I hope everyone had a wonderful Christmas celebration wherever you are in the world!! I am still in Pasto, so I thought I would take this time to write a post about some of my reflections on my first five months in Colombia.
Remember in the 2006 movie Blood Diamond with Leonardo DiCaprio when he is trying to explain that things are different now, because after all, this is Africa? He uses the phrase the rest of the movie whenever something doesn’t happen quite as he thought it would.

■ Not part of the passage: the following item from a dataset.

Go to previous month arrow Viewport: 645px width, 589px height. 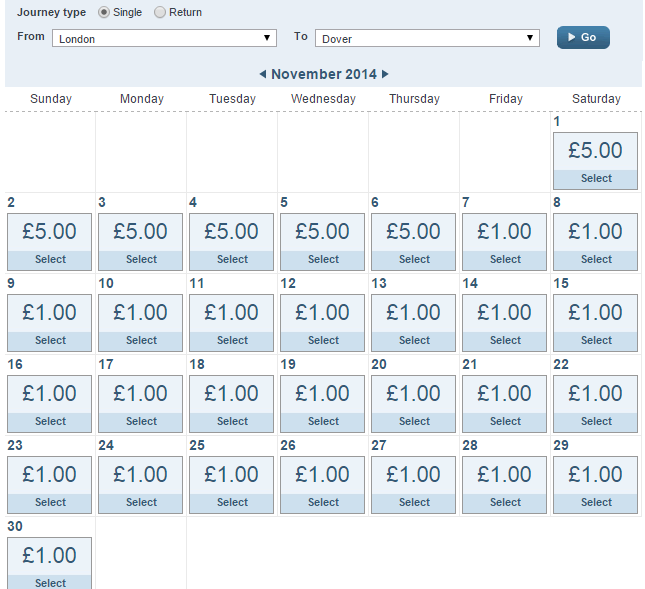click(263, 74)
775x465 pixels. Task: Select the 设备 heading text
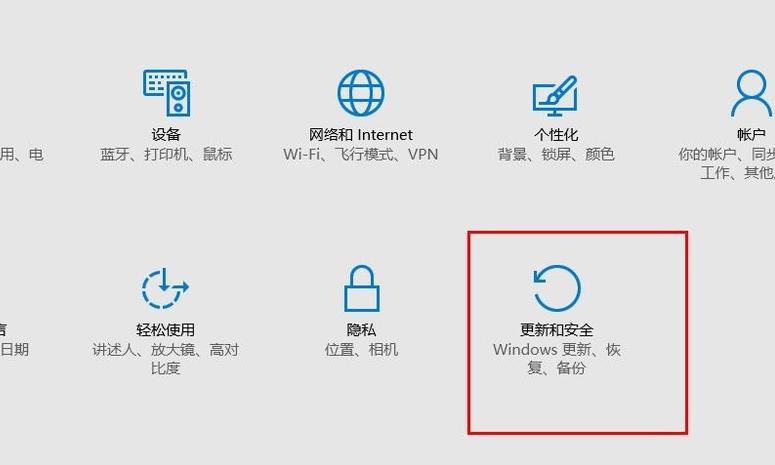pyautogui.click(x=166, y=134)

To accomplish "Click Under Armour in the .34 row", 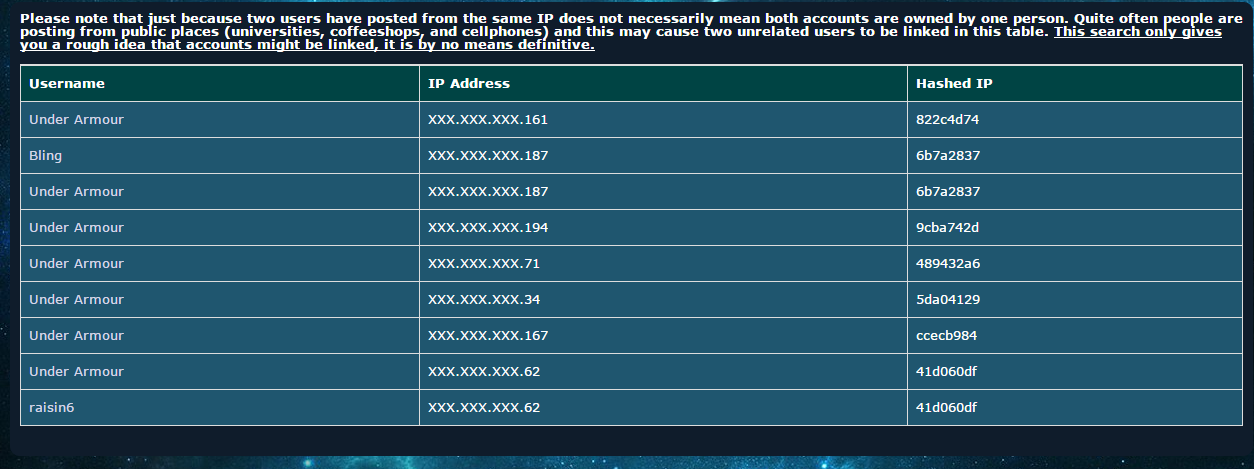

Well, upon arriving in Colombia our first week Maggie & I began to say TIC: This is Colombia whenever something happened that struck us as unique or out of the ordinary for us Americans. Now, after five months in Colombia I feel I am coming to understand some of the things that make this country so strikingly unique. While some of these things I love about Colombia, others drive me absolutely crazy, but at the end of the day they have all in some way characterized my life here so far. So at this halfway point in the year here are, in my opinion, the most distinctive TICs.
- "Que pena" / "What a pain." Colombians do not apologize for anything, because everything is the result of our fates, so nothing is directly any one person's fault. Whether they bump into you in the grocery store, show up an hour late, don't show up at all, mix up your order at the restaurant....whatever, their consolation is "Que pena".
- Throw a party in Colombia and say it starts at 9? The Colombians will arrive around 11:30 and stay (literally) until the sun comes up.
- Colombians live by tiempo colombiano, Colombian time, and they are always late for everything. Their mindset is so different from that of North Americans or Europeans - they believe their are very few things worth rushing for, so if you are in a hurry you better tell them right away!
- Tiendas (stores) are for sitting around with friends and having a beer. Bars? Bars are for salsa dancing, always.
- When the salsa music changes? You listen to reggaeton, a genre I still cannot fully explain here but is basically a blend of reggae music with influences from pop, rap, salsa, meringue, etc.
- In need of help or assistance? A Colombian will not only help you with your problem but he/she will personally guide you along the process? And if they can't come? Don't worry - they are sending their son/daughter/cousin/friend/boss/acquaintance/neighbor to help you.
- More than half of all businesses are closed on Sunday and holidays. Colombians may work hard during the week but when a holiday arrives there is no way you are getting any business done.
- "Oooooy"/Whoooooooosh". Two phrases said with enthusiasm and exaggeration, mostly in my classroom, whenever students feel the need to be overly dramatic...which is basically every minute when you are a middle school student.
- What traffic laws??
- If you want to get a Colombian talking for hours on end, just say the word futbol (soccer). Since there are 18 national teams across the country, that should keep them occupied for a good half day or so.
- Despite any personal hardships, or the corrupt/drug-filled history of the country, Colombians are happy, joyful, friendly people. They accentuate this fact by saying "Muy amable" or "Very friendly" to anyone and everyone who shows them the slightest kindness, from taxi driver to the person who packs your groceries to good friends.
- Honking is a widely accepted form of communication when operating a motor vehicle.
- Family is the most important thing in the lives of Colombians. All holidays are spent at home with family, celebrating and sharing a big meal together.
- Machismo is alive and well in Colombia. Most men still reign as the dominating figure in relationships and quite sadly, cheating happens a shockingly ridiculous amount in Colombia. Getting a Colombian man to marry you and stay faithful seems like a very steep uphill battle.
- Aquardiente - a cheap aniseed-flavored liquor that is an absolute staple at any Colombian fiesta.
- Despite being world famous for their coffee, good coffee is shockingly difficult to locate in Colombia. Outside of Juan Valdez I have yet to encounter a delicious cup of coffee anywhere in Colombia - highly disappointing given my blog name and all.
- Colombian beer is weak, light, and overall pretty terrible. Colombians choose to ignore this and drink it anyway, usually asking for cerveza michelada, or beer with lime juice served in a salt-rimmed mug.